Auth: Phone-verified user required (check session cookie)

Validation:

  • field required, max 100 chars
  • optionalField if provided, must be > 0

Errors:

  • 400: Validation failed
  • 401: Not authenticated
  • 403: Not authorized (if applicable)
  • 409: Conflict (duplicate, etc.)

Frontend Components

Pages/Routes

What pages or routes need to be added or modified:

RouteComponentPurposeAuth Required
/exampleExamplePage[Description]Yes/No

Components

What React components need to be created or modified:

  • ComponentName - [Purpose and key props]
  • AnotherComponent - [Purpose and key props]

User Interactions

Key user flows and interactions:

  1. User does X
  2. System validates Y
  3. System shows Z
  4. User confirms/cancels

Auth & Permissions

Who can access this feature?

  • Phone-verified users only (check session)
  • Public (no auth required)
  • Organizers only (check ownership)
  • Specific conditions: [describe]

Access rules:

  • User can view their own [resource]
  • Organizer can manage their group's [resources]
  • Public turnout pages are accessible to anyone

Edge Cases & Error Handling

What could go wrong?

ScenarioExpected BehaviorError Message
[Bad input]Return 400"[User-friendly message]"
[Not found]Return 404"[User-friendly message]"
[Permission denied]Return 403"[User-friendly message]"
[Conflict]Return 409"[User-friendly message]"

Validation rules:

  • [Field] must be [constraint]
  • [Field] must be [constraint]

Background Jobs

If this needs scheduled tasks (Vercel cron):

Job: [Job name]

  • Schedule: [cron expression or description]
  • Purpose: [What it does]
  • Implementation: [Which file/function]

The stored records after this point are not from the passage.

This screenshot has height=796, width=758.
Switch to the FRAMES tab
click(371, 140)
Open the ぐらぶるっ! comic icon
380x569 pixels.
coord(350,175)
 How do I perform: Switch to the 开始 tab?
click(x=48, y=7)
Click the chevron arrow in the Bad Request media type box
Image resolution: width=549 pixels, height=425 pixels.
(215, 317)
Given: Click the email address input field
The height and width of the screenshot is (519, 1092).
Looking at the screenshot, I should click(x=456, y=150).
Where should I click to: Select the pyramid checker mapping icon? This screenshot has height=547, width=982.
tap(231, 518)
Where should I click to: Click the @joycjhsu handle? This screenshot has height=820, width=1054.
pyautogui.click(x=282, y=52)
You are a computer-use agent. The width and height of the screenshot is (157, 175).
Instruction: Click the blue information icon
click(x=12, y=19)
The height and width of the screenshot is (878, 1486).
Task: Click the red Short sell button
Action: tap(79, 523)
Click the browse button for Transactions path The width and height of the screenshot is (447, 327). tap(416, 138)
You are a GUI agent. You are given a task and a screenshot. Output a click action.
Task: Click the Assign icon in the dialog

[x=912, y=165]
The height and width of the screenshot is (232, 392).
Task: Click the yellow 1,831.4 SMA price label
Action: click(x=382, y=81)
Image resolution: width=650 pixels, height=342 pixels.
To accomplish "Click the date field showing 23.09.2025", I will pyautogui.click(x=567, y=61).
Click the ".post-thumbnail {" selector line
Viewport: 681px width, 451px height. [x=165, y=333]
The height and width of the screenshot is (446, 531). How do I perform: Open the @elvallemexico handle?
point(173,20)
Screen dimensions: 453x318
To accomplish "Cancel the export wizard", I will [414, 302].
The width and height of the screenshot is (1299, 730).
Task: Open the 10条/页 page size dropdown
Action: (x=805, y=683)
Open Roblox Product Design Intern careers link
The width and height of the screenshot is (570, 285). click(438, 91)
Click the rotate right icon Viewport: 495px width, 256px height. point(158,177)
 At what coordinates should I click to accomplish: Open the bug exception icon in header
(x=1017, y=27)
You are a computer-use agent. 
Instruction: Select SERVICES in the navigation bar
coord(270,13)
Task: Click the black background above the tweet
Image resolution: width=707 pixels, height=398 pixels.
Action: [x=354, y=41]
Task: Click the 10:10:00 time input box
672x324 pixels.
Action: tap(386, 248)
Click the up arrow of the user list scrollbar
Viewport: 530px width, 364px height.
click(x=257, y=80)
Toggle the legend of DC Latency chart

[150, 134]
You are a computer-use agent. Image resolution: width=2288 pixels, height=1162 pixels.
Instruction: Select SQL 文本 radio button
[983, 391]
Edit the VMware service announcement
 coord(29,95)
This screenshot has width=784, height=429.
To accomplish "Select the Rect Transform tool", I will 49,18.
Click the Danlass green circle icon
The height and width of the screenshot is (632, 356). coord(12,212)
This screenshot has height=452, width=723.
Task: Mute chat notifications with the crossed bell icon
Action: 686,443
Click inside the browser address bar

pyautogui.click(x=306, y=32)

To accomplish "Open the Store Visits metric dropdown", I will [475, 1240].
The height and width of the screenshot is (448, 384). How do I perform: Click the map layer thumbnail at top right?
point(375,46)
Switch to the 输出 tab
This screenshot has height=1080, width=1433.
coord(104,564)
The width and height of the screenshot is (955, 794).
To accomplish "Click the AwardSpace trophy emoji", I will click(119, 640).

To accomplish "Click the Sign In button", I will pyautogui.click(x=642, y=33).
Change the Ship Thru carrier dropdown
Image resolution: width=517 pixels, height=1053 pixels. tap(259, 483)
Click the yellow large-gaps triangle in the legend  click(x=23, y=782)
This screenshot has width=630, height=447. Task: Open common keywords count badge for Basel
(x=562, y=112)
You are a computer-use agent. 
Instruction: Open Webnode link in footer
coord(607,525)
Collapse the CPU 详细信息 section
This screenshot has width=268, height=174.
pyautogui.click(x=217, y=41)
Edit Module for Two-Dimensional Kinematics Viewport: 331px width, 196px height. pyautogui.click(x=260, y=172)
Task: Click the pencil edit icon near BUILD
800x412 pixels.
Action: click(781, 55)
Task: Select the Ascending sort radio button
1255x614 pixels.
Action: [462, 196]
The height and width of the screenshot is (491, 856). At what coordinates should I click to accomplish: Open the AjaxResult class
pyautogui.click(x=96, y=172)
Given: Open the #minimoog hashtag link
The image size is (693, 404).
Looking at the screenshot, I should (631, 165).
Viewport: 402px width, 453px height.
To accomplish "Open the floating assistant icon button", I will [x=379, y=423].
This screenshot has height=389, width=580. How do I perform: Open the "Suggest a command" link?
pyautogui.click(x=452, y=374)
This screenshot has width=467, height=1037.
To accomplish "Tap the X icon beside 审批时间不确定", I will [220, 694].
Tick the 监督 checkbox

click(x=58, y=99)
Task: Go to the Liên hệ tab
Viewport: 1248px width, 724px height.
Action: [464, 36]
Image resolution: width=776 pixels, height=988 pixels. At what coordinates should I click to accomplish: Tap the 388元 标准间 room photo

Example: "Send SMS reminders for turnouts happening in 24 hours"


Open Questions

Things that need clarification before implementation:

  • [Question] - [Why this matters]
  • [Question] - [Why this matters]

Related Context

  • PRD: [prd000X reference]
  • Roadmap Phase: [MVP/Next/Later]
  • Related TDDs: [Other TDDs this depends on or relates to]
code

---

## Key Principles

When writing TDDs for turnout.network MVP:

1. **Serverless constraints** - Design for Vercel (no long-running processes, cold starts matter)
2. **Simple auth** - Phone-based magic links, no complex RBAC yet
3. **Prisma-first** - Schema is source of truth, migrations should be safe
4. **Edge cases matter** - Think through what breaks, not just happy path
5. **Handoff-ready** - Agent team should be able to implement from this doc alone

## Tips for Best Results

1. **Read the context files first** - ARCHITECTURE.md, VISION.md, ROADMAP.md, and the PRD
2. **Ask questions** - If the PRD is vague, clarify before designing
3. **Think about migration** - Can this deploy without breaking existing data?
4. **Keep it lean** - This is MVP, not enterprise SaaS. Simple > clever.